Exercise input:
:::::
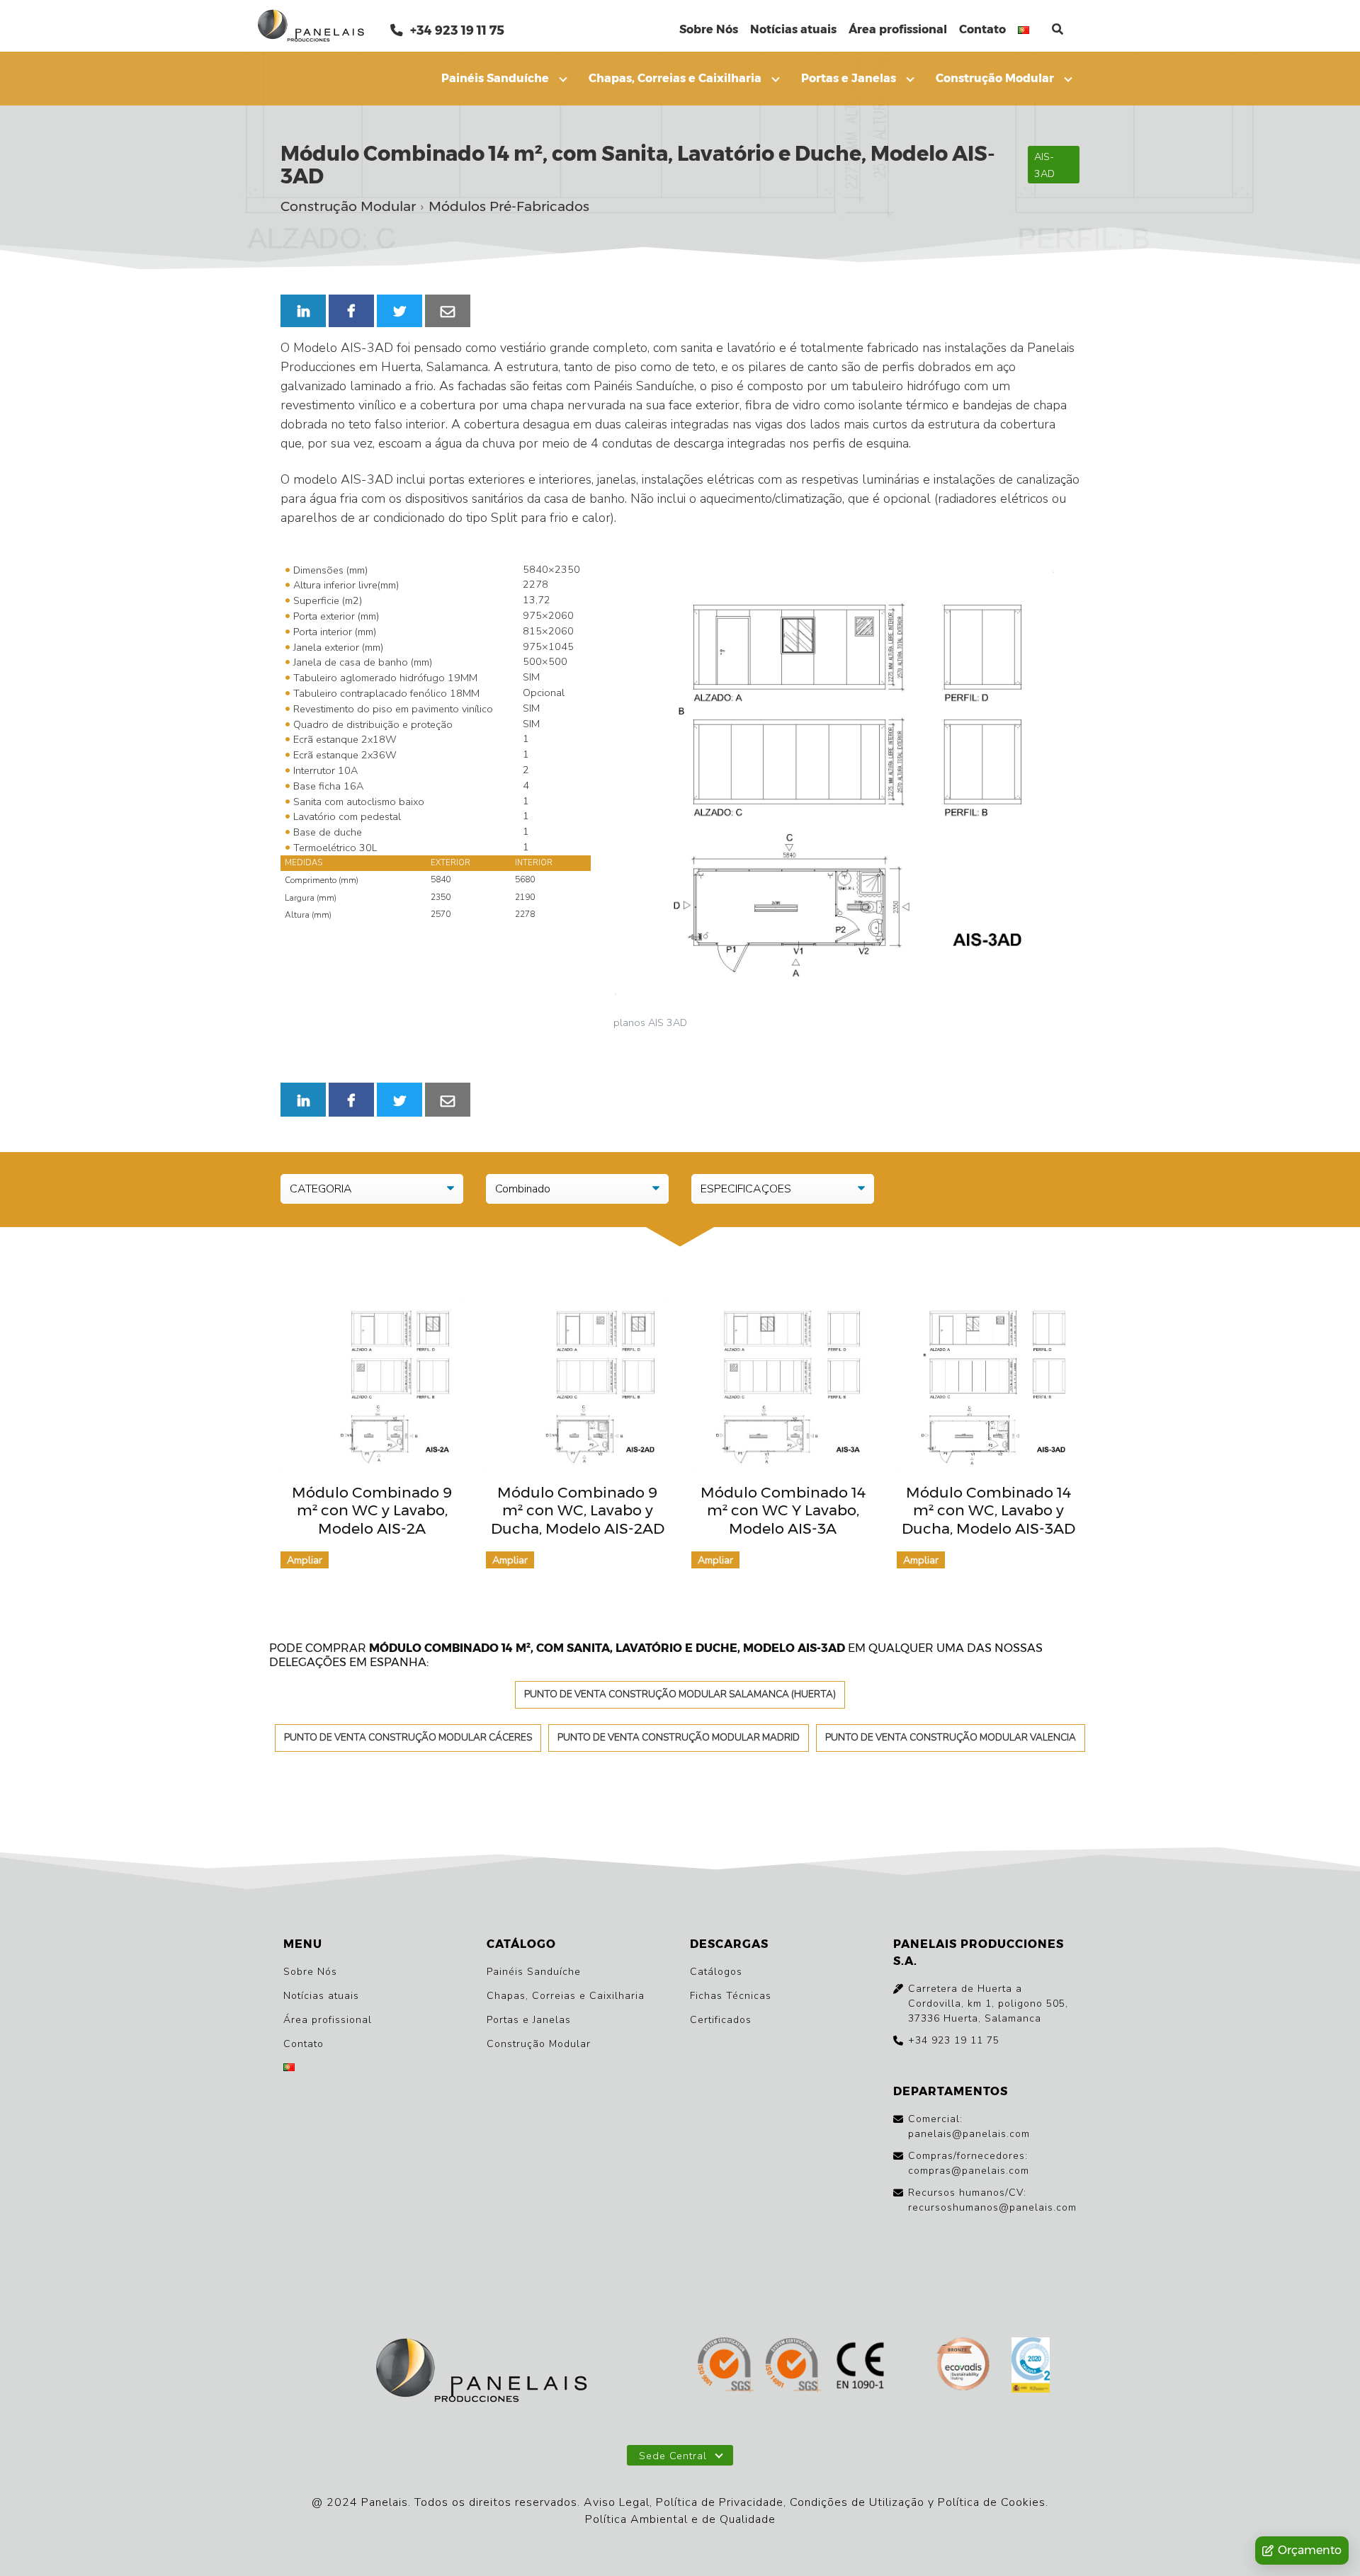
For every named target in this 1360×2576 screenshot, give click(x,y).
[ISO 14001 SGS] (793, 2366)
:::::
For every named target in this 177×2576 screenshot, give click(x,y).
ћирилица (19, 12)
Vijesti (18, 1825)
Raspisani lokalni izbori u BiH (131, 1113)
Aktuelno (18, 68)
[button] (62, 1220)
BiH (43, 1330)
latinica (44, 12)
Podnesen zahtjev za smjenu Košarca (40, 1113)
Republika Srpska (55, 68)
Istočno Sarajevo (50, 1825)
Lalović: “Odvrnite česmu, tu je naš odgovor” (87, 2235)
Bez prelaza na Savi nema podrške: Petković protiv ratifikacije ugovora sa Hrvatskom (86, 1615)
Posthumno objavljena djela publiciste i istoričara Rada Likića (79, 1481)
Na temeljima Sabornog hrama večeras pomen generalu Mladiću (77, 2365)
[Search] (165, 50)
:::::
Task statement:
The expected output is exactly the lines of the listing above between the line holding "Vijesti (18, 1825)" and the line holding "[Search] (165, 50)", inclusive.

Output:
Vijesti (18, 1825)
Raspisani lokalni izbori u BiH (131, 1113)
Aktuelno (18, 68)
[button] (62, 1220)
BiH (43, 1330)
latinica (44, 12)
Podnesen zahtjev za smjenu Košarca (40, 1113)
Republika Srpska (55, 68)
Istočno Sarajevo (50, 1825)
Lalović: “Odvrnite česmu, tu je naš odgovor” (87, 2235)
Bez prelaza na Savi nema podrške: Petković protiv ratifikacije ugovora sa Hrvatskom (86, 1615)
Posthumno objavljena djela publiciste i istoričara Rada Likića (79, 1481)
Na temeljima Sabornog hrama večeras pomen generalu Mladiću (77, 2365)
[Search] (165, 50)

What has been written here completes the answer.